*** Text provided Section Begins ***
Accessing the rich carbon nitride materials chemistry by heat treatments of ammonium thiocyanate, NH4SCN.
Finn Krebs LarsenAref Hasen MamakhelJacob OvergaardJens Erik JørgensenKenichi KatoBo Brummerstedt IversenPublished in: Acta crystallographica Section B, Structural science, crystal engineering and materials (2019)
Carbon nitride materials include functional materials, and their chemical diversity and complexity are becoming increasingly appreciated. Heating of NH4SCN leads to a range of new carbon nitride compounds, which have been structurally characterized by single-crystal X-ray diffraction. Heating at ambient pressure to 175°C leads to guanidinium thiocyanate, H6CN3SCN (1), and when maintaining that temperature for about 12 h a water-insoluble carbon nitride product is formed, which is a co-crystal between melamine and melamium thiocyanate, [H6C3N6]·[H10C6N11]+·[SCN]- (2). In situ powder X-ray diffraction measurements of this material reveal a gradual transformation from (2), via two intermediate products, to a final melon-like end product. The first of these forms between 350 and 400°C, and is an adduct of melam and melamium thiocyanate, [H9C6N11]·2[H10C6N11]+·2[SCN]- (3). The second forms between 400 and 480°C, and is identified as melem, 2,5,8-triamino-tri-s-triazine, H6C6N10 (4). On heating of (2) in a sealed ampoule to 600°C, various crystals were obtained and six crystal structures were determined from the batch: 1,3,5-triazine-2,4,6-triamino, H6C3N6 (5), 1,3,5-triazine-2,4-diamino, H5C3N5 (6), 1,1',3,3',5,5'-triazine-2,2',4,4'-tetraamino, H8C6N10 (7), 2[H6C3N6]·[H10C6N11]+·[SCN]- (8) and 2[H6C3N6]·[H7C3N6]+·[SCN]- (9). Finally, a recrystallized decomposition product was found to be [H6C3N6]·[H7C3N6]+·[SCN]-·[H2O] (10).
*** Text provided Section Ends ***
*** Extracted entries Section Begins ***
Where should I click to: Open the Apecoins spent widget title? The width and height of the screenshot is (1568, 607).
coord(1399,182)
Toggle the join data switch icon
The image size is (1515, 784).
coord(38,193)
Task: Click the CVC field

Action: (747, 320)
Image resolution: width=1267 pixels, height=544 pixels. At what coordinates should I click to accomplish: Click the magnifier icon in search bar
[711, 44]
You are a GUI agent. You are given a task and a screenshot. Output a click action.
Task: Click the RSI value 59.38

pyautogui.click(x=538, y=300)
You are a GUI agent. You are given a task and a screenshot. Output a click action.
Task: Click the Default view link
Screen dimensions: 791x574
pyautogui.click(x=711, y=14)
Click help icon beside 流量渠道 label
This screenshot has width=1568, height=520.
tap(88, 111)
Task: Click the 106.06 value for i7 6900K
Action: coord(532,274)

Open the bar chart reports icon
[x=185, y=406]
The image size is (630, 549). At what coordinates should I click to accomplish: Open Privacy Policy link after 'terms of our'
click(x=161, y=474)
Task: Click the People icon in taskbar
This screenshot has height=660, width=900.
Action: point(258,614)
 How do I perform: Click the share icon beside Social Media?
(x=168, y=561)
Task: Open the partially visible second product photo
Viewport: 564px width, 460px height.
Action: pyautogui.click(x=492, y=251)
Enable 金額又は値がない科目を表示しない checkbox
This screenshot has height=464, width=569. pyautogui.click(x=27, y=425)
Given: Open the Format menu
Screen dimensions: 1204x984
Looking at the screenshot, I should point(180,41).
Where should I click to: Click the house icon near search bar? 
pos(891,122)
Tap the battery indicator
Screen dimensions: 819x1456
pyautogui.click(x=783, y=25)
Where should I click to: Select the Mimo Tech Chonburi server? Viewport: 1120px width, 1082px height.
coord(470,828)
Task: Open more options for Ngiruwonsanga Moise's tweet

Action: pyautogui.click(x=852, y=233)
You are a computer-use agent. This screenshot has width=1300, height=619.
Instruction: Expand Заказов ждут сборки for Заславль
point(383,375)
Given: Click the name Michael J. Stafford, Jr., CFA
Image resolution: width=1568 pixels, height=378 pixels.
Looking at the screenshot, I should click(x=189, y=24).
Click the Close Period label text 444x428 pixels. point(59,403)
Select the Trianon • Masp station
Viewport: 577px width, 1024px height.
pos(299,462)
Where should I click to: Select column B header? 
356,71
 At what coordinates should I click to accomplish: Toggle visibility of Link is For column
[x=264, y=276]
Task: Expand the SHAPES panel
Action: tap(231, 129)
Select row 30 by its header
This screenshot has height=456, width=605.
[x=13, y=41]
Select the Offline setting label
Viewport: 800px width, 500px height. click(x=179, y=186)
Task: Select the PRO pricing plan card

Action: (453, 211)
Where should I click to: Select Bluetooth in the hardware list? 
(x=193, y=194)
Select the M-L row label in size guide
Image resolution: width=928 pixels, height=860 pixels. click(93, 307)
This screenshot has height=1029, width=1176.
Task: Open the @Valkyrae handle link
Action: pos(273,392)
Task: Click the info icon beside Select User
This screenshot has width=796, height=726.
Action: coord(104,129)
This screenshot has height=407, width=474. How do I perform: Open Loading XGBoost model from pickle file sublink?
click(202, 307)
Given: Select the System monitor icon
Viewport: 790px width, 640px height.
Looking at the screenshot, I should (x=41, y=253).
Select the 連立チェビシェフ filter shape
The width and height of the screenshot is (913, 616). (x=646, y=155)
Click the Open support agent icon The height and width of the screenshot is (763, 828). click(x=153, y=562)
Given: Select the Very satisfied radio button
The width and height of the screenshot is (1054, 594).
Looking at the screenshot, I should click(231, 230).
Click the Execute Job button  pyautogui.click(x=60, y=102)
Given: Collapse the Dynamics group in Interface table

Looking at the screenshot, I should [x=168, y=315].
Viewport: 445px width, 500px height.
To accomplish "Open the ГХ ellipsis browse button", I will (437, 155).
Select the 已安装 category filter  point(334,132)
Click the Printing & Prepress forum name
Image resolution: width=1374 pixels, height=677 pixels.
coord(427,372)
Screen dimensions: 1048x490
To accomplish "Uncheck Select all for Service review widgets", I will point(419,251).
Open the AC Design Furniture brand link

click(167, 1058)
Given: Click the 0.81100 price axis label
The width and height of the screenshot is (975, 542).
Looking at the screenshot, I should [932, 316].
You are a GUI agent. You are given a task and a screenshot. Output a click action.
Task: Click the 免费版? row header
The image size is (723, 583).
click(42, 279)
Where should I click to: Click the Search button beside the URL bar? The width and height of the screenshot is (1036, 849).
*** Extracted entries Section Ends ***
List of tasks:
1. List the authors named in the ammonium thiocyanate text.
2. From the ammonium thiocyanate text, repeat word for word the part that opens with the words containing "Accessing the rich" and closes with "and materials (2019)".
Work from the ammonium thiocyanate text alone, not from the material.

Solutions:
1.
Finn Krebs Larsen
Aref Hasen Mamakhel
Jacob Overgaard
Jens Erik Jørgensen
Kenichi Kato
Bo Brummerstedt Iversen

2.
Accessing the rich carbon nitride materials chemistry by heat treatments of ammonium thiocyanate, NH4SCN.
Finn Krebs LarsenAref Hasen MamakhelJacob OvergaardJens Erik JørgensenKenichi KatoBo Brummerstedt IversenPublished in: Acta crystallographica Section B, Structural science, crystal engineering and materials (2019)